First of all, there is a time and a place to develop ticket sales gimmicks and for the most part that time is BEFORE money is accepted as a deposit. You can bet that the moment MLB announced the 2012 schedule on September 13, 2011, front office folks were hard at work coming up with wacky promotions to get butts into seats. That gave Naitonals COO Andy Feffer nearly 5 whole months to come up with his weasely plan to keep Phillies fans out of Nationals Park. The problem is, his team had been taking group ticket deposits for nearly three months before the plan was announced. As a matter of fact, I could go on the Nationals Group Ticket Sales page right now and place a $200 deposit without any indication that my money would later be deemed no good for the May 4-6th series against the Phillies. Instead the Nationals have offered full refunds to all groups of fans that may have been looking to make the trek to DC that weekend. Obviously that timing has repercussions for organizations that plan trips in advance like the group at IPS who were left high and dry after putting down a deposit on a bus as well. And while that story had a happy ending as the Reading Phillies offered the group complimentary tickets to their stadium on the same day, you have to imagine that many fan groups won't be so lucky.
But the bigger thing that irks me about you, Washington, is the overnight sense of entitlement you've developed. It's as if an entire organization and fan base has suddenly adopted the same snide attitude of Jayson Werth that made Phillies fans only half interested in even seeing their team make an offer for the guy to come back. Says Andy Fefferer:
"If we lock a few Phillies fans out, so be it. They can be angry all they want... look, we’re not gonna make it easy for group sales, for buses coming from Philly. I will not make it easy for those guys to buy tickets or get into this ballpark... Forget you, Philly. This is our park, this is our town, these are our fans, and it’s our time right now.”"Your park" only holds the team's namesake because naming rights couldn't be sold and was funded with $611M in tax payer dollars that most DC residents were furious about. "Your fans" have filled that park to the rank of 13th, 13th, 14th, and 14th out of the 16 teams in the National League in attendance. And "Your Time" is after an 80-81 season in which you were 21.5 games out in the division and 9.5 out of the playoff picture. This isn't how you build a fan base. You can't shove a subpar product down their throats with "#FUPhilly" radio bits by giving away tickets in the hundreds. "Your" inferiority complex is getting out of hand!

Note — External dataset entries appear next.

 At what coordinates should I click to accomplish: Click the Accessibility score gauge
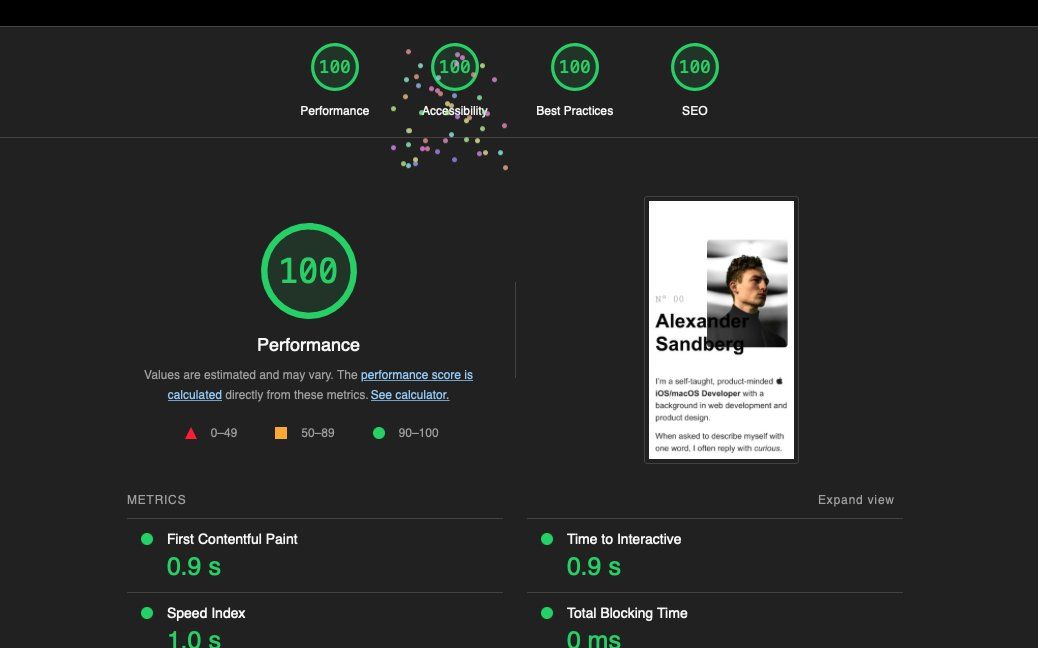(x=454, y=67)
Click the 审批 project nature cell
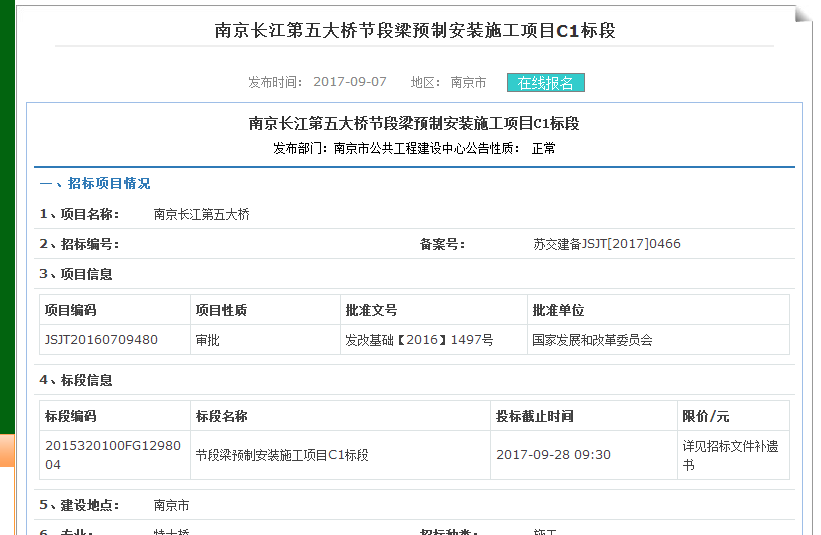The width and height of the screenshot is (821, 535). (208, 340)
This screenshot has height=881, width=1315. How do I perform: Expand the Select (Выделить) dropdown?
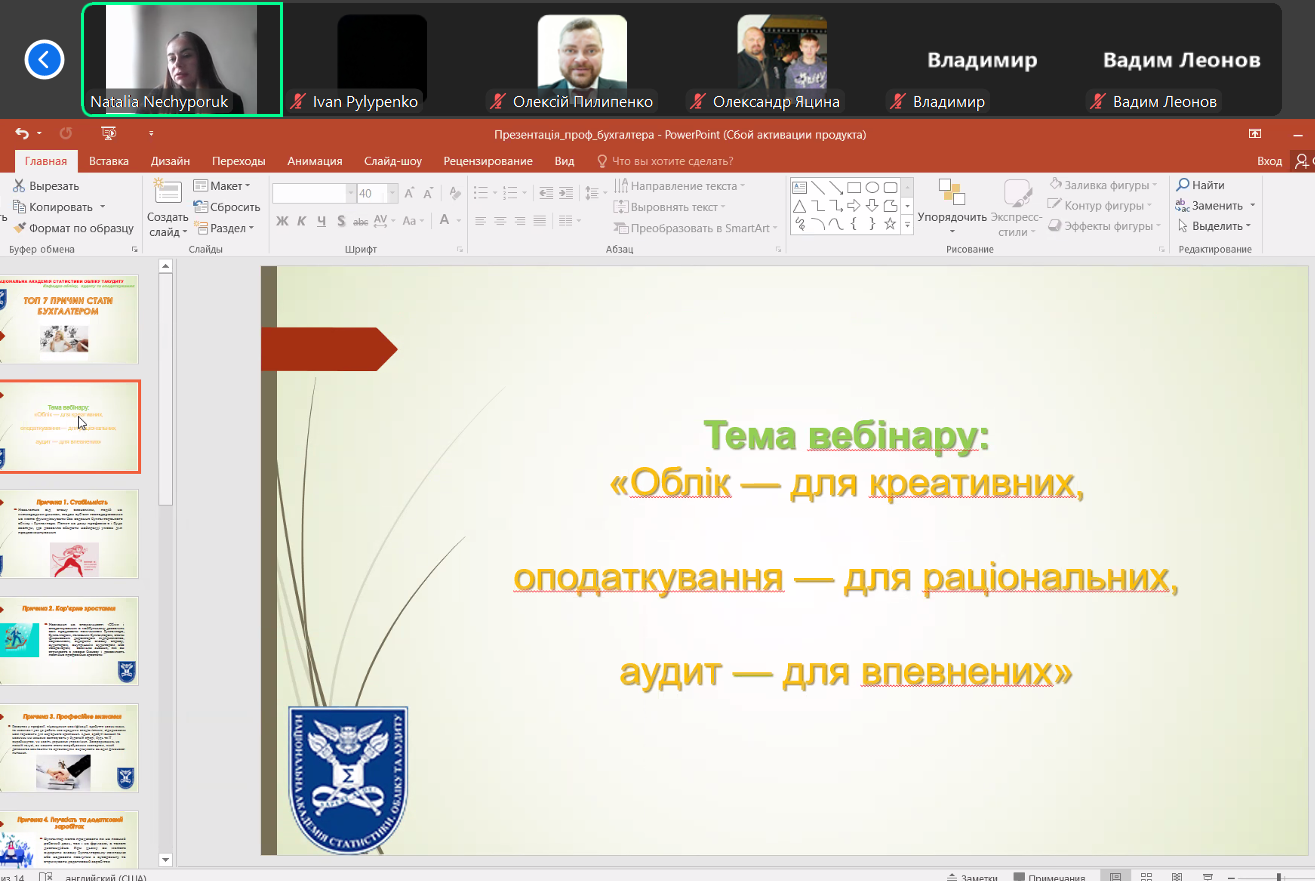(1216, 226)
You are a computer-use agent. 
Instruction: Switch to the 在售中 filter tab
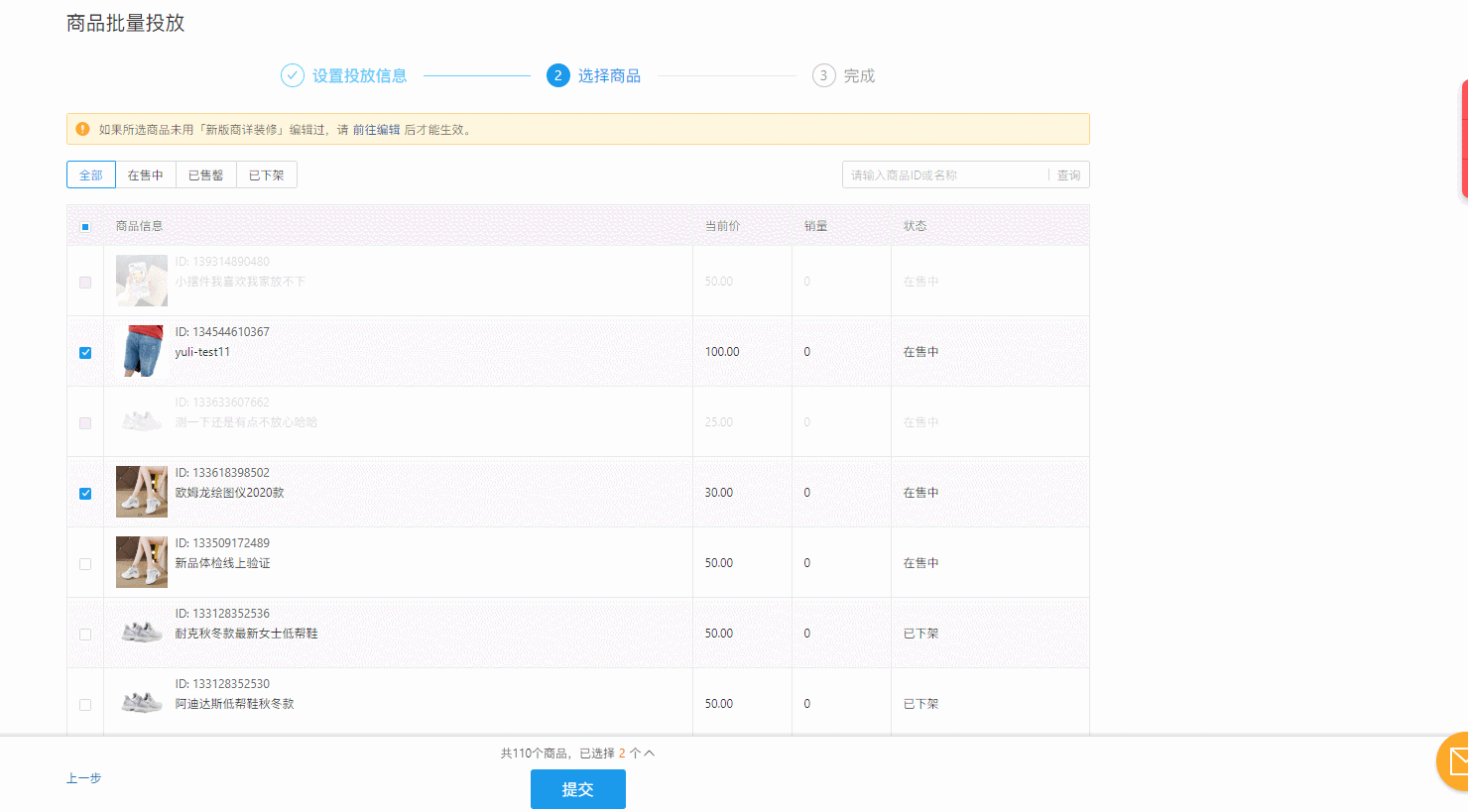(146, 174)
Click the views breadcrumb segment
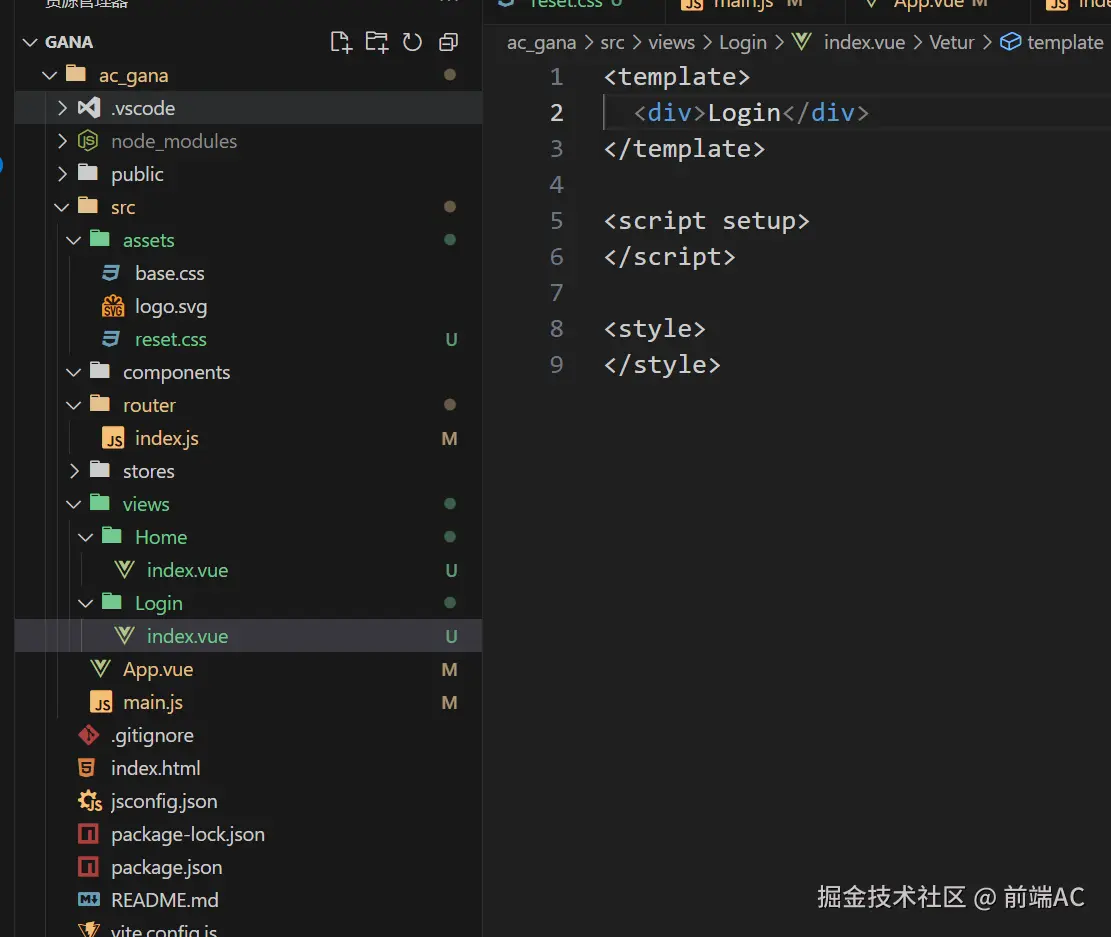The height and width of the screenshot is (937, 1111). coord(671,43)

The concept of "taking back the park" is something Jayson Werth mentioned immediately upon joining the team. It's also something that popped up on a fan forum of yours over a year ago. (Your COO jacking ideas from a FAN FORUM, think about that possibility for a minute). But it doesn't work that way! Banning Phillies fans does not create Nationals fans! Instead you end up with a handful of Nats die hards, a handful of guys that thought it'd be cool to stick it to Philly for the weekend, and a whole lot of irate Phillies fans who had to spend an extra 20-30% secondary market to get tickets (over a thousand available on Stubhub right now). I'll be there on May 5th with a group of twenty blog readers. I suspect that many area bloggers will have similar groups. And PhilsFever will still roll down I-95 in a caravan of coach buses.
A good product brings people on the bandwagon and bandwagons drive out opposing fans! See Phillies, 2007.